EXERCISE INSTRUCTIONS =
A – Repeat word for word the part of the marketing mix model text from "What’s the difference" up to and including "models can answer?".
B – In the marketing mix model text, what kind of model is MTA said to be, in contrast to MMM?

TEXT PROVIDED =
Marketing Mix Model Guide With Dataset Using Python, R, and Excel
What is the Marketing/Media Mix model?
According to Wikipedia, Marketing mix modeling (MMM) is a statistical analysis such as multivariate regressions on sales and marketing time series data to estimate the impact of various marketing tactics (marketing mix) on sales and then forecast the impact of future sets of tactics.
The key purpose: By estimating the effectiveness of different marketing channels activities, MMM helps to better understand how various marketing activities are driving the business metrics of a product and increase ROI.
What’s the difference between Marketing mix modeling (MMM) and Multi-touch attribution modeling(MTA)?
For offline media like TV, radio, or magazine, it is impossible to track individual impressions or clicks. The MMM model can use historical data to measure the total attributions of each offline channel with online channels.
In the digital world, the data is richer and most of the time, we are able to capture individual clicks and impression levels data.
In other words, MMM is an aggregate model while MTA is a user-level model.
What questions the MMM and MTA models can answer?
MMM model is often used to optimize advertising dollar amounts for the next quarter or year. Let the CMO and financial team make spending and allocation decisions. And also make investment decisions in terms of incremental spending.
While MTA most of the time is for digital budget allocation and investment for a short time. And further, understand which digital channels or campaigns work or didn’t work.

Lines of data
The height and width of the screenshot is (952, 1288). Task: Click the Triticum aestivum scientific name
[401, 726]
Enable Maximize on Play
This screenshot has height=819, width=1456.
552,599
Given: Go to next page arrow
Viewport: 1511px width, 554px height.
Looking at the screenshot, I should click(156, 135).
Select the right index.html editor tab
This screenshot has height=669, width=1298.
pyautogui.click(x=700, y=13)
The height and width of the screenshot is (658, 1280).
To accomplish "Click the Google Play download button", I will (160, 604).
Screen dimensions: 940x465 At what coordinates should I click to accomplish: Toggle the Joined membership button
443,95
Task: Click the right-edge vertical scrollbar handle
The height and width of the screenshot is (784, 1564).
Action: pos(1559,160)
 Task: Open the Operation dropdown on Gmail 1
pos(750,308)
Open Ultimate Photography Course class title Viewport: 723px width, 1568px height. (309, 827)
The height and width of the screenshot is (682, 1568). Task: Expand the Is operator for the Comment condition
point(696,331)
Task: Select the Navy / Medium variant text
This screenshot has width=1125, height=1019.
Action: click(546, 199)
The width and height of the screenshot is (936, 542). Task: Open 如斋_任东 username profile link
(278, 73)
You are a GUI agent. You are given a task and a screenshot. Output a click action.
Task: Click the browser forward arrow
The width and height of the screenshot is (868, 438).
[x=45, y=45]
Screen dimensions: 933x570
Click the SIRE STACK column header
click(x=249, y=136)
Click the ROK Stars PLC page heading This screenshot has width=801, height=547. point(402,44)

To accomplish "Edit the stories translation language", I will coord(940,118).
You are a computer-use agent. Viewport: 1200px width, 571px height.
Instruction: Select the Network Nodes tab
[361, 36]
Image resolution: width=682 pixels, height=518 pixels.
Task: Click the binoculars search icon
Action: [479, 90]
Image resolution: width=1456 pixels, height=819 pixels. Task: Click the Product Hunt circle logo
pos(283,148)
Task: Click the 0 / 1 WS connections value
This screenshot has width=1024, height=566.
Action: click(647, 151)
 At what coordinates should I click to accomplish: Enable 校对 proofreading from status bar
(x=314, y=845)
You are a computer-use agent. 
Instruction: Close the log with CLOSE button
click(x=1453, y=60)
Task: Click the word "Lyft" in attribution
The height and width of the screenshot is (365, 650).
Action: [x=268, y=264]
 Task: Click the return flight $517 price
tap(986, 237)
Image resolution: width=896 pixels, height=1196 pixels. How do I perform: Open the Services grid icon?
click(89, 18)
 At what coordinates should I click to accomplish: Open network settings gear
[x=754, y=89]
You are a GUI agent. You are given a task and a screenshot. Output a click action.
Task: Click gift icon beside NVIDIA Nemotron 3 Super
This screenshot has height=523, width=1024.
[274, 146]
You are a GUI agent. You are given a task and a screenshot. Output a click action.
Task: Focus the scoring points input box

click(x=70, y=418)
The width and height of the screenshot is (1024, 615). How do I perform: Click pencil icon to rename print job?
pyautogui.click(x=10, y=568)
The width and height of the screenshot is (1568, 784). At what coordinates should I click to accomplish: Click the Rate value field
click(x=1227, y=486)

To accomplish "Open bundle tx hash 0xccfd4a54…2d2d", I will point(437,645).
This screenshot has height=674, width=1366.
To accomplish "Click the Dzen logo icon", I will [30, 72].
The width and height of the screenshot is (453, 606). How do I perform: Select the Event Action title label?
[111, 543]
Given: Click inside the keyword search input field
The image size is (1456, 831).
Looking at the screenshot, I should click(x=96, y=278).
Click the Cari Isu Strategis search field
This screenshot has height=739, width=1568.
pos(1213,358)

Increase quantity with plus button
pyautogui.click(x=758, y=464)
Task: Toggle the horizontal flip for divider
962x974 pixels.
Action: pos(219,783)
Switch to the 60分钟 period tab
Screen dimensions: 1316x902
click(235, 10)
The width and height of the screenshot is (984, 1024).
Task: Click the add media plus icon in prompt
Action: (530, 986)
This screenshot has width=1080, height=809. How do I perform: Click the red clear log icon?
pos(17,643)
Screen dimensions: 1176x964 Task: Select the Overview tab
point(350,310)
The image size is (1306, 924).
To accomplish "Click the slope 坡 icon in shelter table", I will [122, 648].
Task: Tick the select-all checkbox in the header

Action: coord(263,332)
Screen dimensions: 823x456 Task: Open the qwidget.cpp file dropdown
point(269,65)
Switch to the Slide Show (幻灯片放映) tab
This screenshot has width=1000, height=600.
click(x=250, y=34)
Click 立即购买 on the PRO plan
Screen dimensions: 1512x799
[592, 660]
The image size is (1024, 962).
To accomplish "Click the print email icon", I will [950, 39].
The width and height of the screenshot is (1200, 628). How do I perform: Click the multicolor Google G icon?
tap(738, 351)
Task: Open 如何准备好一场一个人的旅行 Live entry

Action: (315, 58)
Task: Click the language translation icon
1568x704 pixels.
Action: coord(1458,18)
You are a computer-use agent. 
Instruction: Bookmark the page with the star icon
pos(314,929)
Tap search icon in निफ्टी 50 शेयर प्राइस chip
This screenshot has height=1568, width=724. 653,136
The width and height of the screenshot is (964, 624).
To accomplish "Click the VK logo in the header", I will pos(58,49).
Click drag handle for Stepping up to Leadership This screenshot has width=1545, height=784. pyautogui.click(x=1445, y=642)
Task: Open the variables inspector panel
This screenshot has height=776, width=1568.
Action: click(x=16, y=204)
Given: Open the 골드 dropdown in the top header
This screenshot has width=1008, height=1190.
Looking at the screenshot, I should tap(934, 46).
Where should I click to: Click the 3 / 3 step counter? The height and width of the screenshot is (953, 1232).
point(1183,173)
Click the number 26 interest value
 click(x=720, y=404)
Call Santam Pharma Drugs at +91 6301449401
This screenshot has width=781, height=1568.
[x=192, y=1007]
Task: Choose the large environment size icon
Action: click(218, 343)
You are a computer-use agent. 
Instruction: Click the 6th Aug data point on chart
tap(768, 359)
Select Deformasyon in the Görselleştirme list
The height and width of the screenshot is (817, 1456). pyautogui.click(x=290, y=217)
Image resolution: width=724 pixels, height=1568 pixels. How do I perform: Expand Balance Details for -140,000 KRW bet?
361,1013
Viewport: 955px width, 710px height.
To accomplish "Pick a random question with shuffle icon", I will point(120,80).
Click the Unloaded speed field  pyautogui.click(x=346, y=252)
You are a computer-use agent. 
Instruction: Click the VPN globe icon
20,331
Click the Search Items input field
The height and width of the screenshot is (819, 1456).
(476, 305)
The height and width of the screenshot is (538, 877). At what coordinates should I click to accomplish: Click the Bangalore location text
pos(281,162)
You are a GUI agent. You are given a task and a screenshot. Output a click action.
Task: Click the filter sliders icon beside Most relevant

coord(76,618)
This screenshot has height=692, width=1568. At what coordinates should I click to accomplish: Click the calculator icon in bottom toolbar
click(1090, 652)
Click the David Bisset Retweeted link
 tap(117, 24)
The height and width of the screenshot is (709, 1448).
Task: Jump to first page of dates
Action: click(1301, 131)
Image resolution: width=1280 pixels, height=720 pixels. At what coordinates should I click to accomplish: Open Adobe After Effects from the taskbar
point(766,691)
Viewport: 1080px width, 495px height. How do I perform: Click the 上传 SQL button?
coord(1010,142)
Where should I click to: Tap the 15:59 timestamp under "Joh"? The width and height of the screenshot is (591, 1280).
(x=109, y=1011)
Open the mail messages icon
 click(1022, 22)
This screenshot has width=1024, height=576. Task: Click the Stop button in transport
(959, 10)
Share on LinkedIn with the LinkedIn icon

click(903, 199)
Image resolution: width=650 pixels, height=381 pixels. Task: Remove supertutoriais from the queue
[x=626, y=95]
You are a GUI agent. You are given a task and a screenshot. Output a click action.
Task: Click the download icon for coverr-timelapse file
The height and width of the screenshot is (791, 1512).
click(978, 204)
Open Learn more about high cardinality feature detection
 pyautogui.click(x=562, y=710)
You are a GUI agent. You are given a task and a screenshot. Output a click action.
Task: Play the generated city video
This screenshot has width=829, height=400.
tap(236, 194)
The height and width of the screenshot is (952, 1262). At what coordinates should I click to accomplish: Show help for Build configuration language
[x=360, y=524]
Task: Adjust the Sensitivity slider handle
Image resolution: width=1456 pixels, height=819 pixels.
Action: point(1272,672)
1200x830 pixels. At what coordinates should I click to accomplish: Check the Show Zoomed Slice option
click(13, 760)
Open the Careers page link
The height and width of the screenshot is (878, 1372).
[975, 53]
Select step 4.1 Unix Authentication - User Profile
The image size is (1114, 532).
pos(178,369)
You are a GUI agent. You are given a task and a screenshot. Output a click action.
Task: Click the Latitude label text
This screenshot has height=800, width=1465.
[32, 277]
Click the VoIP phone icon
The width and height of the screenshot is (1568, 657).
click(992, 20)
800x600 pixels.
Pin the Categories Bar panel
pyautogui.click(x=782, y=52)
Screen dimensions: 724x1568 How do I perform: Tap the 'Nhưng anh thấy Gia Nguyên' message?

SOLUTIONS TO THE EXERCISE =
A –
What’s the difference between Marketing mix modeling (MMM) and Multi-touch attribution modeling(MTA)?
For offline media like TV, radio, or magazine, it is impossible to track individual impressions or clicks. The MMM model can use historical data to measure the total attributions of each offline channel with online channels.
In the digital world, the data is richer and most of the time, we are able to capture individual clicks and impression levels data.
In other words, MMM is an aggregate model while MTA is a user-level model.
What questions the MMM and MTA models can answer?

B – A user-level model.